Problem: Could you continue the patent text on the calcium carbonate heat storage tank from the point where it ends?

Text shown:
════

HEAT STORAGE TANK OPTIMISED USING CALCIUM CARBONATE PARTICLES

Abstract

Provided is a heat storage tank including at least one chemically inert solid heat storage material containing at least calcium carbonate particles, in which the calcium carbonate particles have a size distribution with a diameter d50 of from 0.5 mm to 200 mm.

Claims

1. A heat storage tank comprising at least one chemically inert solid heat storage material containing at least calcium carbonate particles, wherein the calcium carbonate particles have a size distribution with a diameter d.sub.50 of from 0.5 mm to 200 mm.

2. The heat storage tank as claimed in claim 1, not containing any glass particles.

3. The heat storage tank as claimed in claim 1, further comprising at least one heat-transfer fluid (6).

4. The heat storage tank as claimed in claim 4, wherein the heat-transfer fluid is liquid at ambient temperature.

5. The heat storage tank as claimed in claim 3, wherein the heat-transfer fluid is chosen from molten salts and oils.

6. The heat storage tank as claimed in claim 5, wherein the molten salts are chosen from nitrate salts, carbonate salts or a mixture thereof.

7. The heat storage tank as claimed in claim 5, wherein the oil is chosen from synthetic oils, mineral oils, vegetable oils and mixtures thereof.

8. The heat storage tank as claimed in claim 5, wherein the oil comprises at least one aromatic ring.

9. The heat storage tank as claimed in claim 5, wherein the oil comprises at least two rings separated by at least one carbon bond, at least one of said at least two rings being an aromatic ring.

10. The heat storage tank as claimed in claim 5, wherein the oil is chosen from the group consisting of: a mixture of diphenyl ether and biphenyl, a mixture of dibenzyltoluene isomers, sold notably under the trade name Jarytherm® DBT, an oil corresponding to a mixture of terphenyls, sold notably under the trade name Therminol® 66, and an oil comprising 1,2,3,4-tetrahydronaphthalene, sold notably under the trade name Dowtherm RP®.

11. The heat storage tank as claimed in claim 5, wherein the oil does not comprise any terphenyl.

12. The heat storage tank as claimed in claim 3, wherein the heat-transfer fluid and the chemically inert solid heat storage material including at least calcium carbonate particles are in direct contact.

13. The heat storage tank as claimed in claim 1, wherein it includes a vessel filled with a heat-transfer fluid and a chemically inert solid heat storage material including at least calcium carbonate particles, a first longitudinal end, located at its upper part, and a second longitudinal end located at its lower part; the heat-transfer fluid being capable of circulating between the first longitudinal end and the second longitudinal end.

════

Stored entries
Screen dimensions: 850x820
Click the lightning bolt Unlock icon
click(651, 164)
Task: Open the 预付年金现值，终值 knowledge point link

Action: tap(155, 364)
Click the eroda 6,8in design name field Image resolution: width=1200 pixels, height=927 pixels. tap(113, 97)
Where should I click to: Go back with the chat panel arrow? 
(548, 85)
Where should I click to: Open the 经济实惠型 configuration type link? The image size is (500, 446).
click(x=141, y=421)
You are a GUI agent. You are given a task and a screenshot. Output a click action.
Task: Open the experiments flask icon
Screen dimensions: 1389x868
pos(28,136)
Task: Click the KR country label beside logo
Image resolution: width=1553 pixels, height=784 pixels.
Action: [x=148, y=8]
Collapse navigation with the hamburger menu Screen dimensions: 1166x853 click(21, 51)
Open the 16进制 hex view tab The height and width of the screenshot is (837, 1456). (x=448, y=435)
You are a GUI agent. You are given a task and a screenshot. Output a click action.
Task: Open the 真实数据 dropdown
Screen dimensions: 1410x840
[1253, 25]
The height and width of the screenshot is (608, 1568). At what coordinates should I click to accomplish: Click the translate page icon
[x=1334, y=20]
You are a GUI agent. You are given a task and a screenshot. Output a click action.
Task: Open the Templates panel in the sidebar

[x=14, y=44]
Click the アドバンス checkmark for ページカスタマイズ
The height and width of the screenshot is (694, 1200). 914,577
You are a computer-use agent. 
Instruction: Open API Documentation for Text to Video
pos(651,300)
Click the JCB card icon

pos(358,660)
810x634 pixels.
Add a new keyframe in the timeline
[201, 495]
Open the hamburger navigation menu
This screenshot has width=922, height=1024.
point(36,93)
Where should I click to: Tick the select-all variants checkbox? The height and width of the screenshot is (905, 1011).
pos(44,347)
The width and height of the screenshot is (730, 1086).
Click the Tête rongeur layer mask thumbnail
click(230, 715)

════

The response:
14. The heat storage tank as claimed in claim 13, in which the first longitudinal end is equipped with means for collecting and feeding the heat-transfer fluid at a first temperature ranging from 110° C. to 650° C. and the second longitudinal end is equipped with means for collecting and feeding the heat-transfer fluid at a second temperature ranging from 100° C. to 640° C.; the first temperature being higher than the second temperature.

15. A facility for recovering free heat of industrial origin, comprising a heat storage tank as claimed in claim 1.

16. A solar power plant including at least one heat storage tank as claimed in claim 1.

17. The use of at least one chemically inert solid heat storage material including at least calcium carbonate particles for limiting the rate of degradation of a heat-transfer fluid that is capable of circulating in a heat storage tank as defined in claim 1.

18. A method of circulating a heat transfer fluid, comprising circulating a heat transfer fluid in the heat storage tank as defined in claim 1.

Description

[0143] Other features and advantages of the invention will emerge on detailed examination of an embodiment taken as a nonlimiting example of a heat storage tank according to the invention and illustrated by the appended drawings, in which:

[0144] FIG. 1 is a view in longitudinal cross-section of a heat storage tank according to the invention including a vessel filled with a heat-transfer fluid and a solid heat storage material,

[0145] FIG. 2 schematically shows the heat storage tank according to the invention during a charging phase,

[0146] FIG. 3 schematically illustrates the heat storage tank according to the invention during a discharging phase (destocking step).

[0147] FIG. 1 represents a heat storage tank 1 according to the invention made in accordance with one embodiment.

[0148] The tank 1 includes a vessel 2 having a parallelepipedal shape with a vertically oriented longitudinal axis A-A. As a variant, the vessel 2 may have an oblong shape, in particular a cylindrical shape, having a vertically oriented longitudinal axis A-A.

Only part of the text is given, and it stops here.